Democrats are working under a self-imposed deadline to finish a war-spending bill that Bush can sign this week—before the Memorial Day recess—in order to avoid holding up funds needed in combat zones and being bashed by Republicans over the holiday recess for not supporting the troops.
Bush vetoed a Democratic war-spending bill on May 1 that would have set Oct. 1 as the deadline for beginning withdrawal.
The general outlines of an agreement were in place Tuesday night, but details were still being worked out. The measure would provide about $96 billion for the wars in Iraq and Afghanistan, plus a plan to require Iraq to meet 18 benchmarks for progress toward a representative government and an end to factional fighting. Bush could withhold non-military aid if Iraq failed to meet the deadlines, or he could waive penalties.
The benchmarks include passing an oil bill that would divide revenues among all Iraqi ethnic groups and revising laws to provide for greater political participation by minority Sunni Muslim Iraqis.
The House also plans to vote on an amendment would add roughly $20 billion in non-war domestic spending, including more than $6 billion for hurricane recovery and funds for health insurance for poor children, agricultural subsidies and increased funding for military and veterans' health care. The plan also would include the Democrats plan to increase the minimum wage for the first time in 10 years.
Senate Republican Leader Mitch McConnell, R-Ky., said he did not like the additional roughly $20 billion in non-war spending Democrats wanted to add. But he said that if Bush gets the $96 billion he requested for the wars with no timelines for withdrawal attached, "my guess is that it will pass" even with extra spending.
Anti-war Democrats denounced the new plan.
The new proposal "does nothing to end this disastrous war," said Sen. Russ Feingold, D-Wis. "I cannot support a bill that contains nothing more than toothless benchmarks and that allows the president to continue what may be the greatest foreign policy blunder in our nation's history."
Senate Majority Leader Harry Reid, D-Nev., said that the benchmark proposal was "extremely weak," but it wasn't "a blank check."
"It's still a lot more than the president ever expected, and he absolutely would have to agree to it," Reid said.

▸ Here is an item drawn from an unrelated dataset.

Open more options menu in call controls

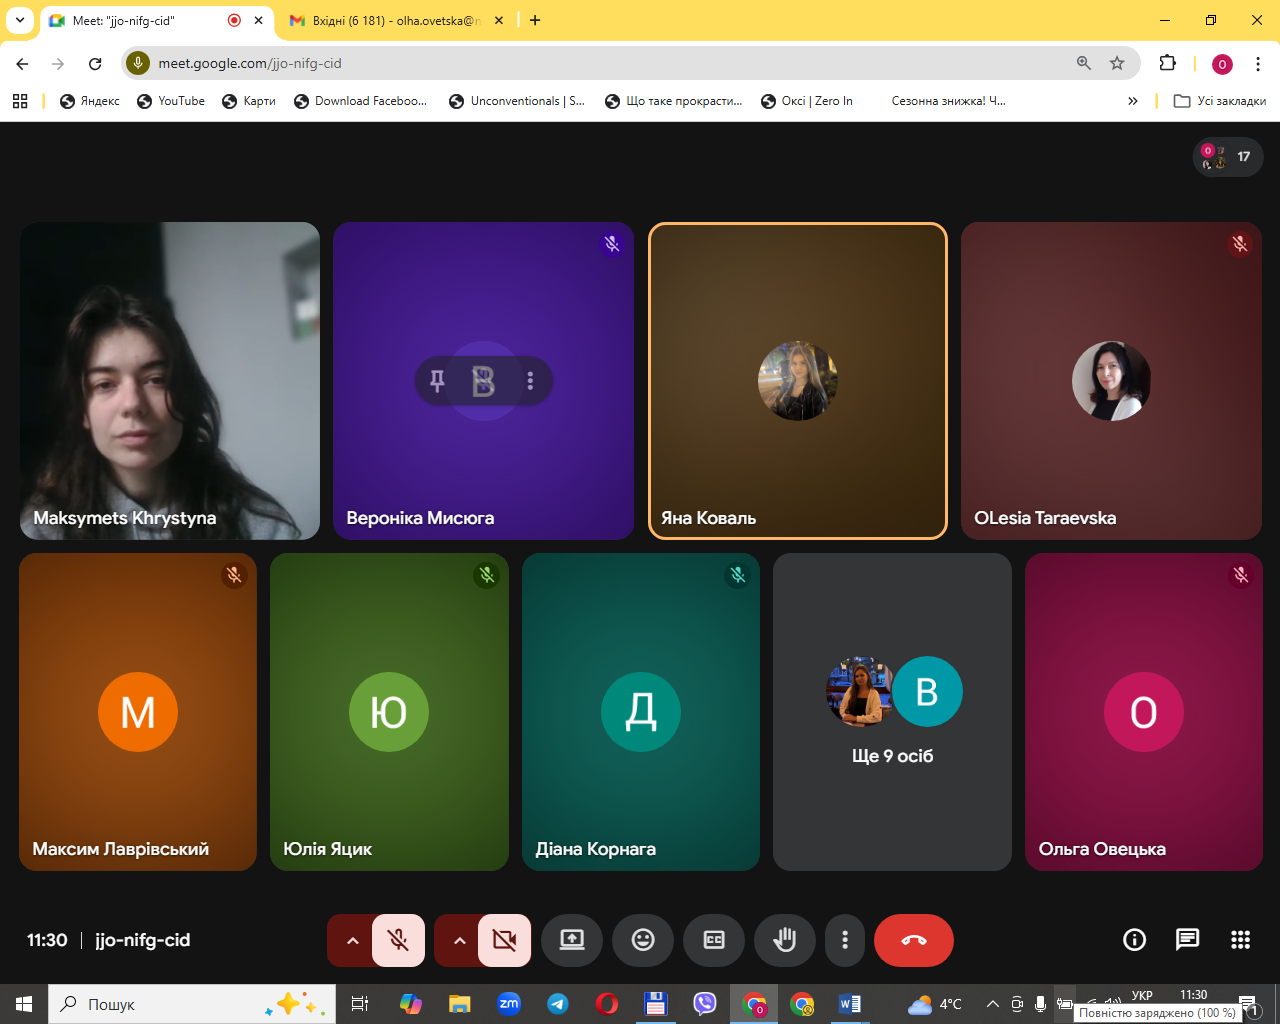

The timeline had to be dropped, he said. "We don't have a veto-proof Congress."
Reid also said that Democrats will keep trying "to change direction in the war in Iraq" with other legislation in the weeks and months ahead.
Sen. Robert Byrd, D-W.Va., a longtime opponent of Bush's policies in Iraq, said he was pleased with the new bill because it provided funding for the troops plus money for addressing serious shortfalls at Walter Reed Army Hospital, hurricane recovery and homeland security. He called it "a step forward in shifting the responsibility for Iraq's future off the shoulders of our military and onto the shoulders of the Iraqi government and the Iraqi people."
Susan Shaer, co-chair of the group Win Without War, issued a scalding statement: "The voters went to the polls in 2006 to elect candidates who would end the war. Continuing to fund the war without setting timelines ... is another step toward endless war."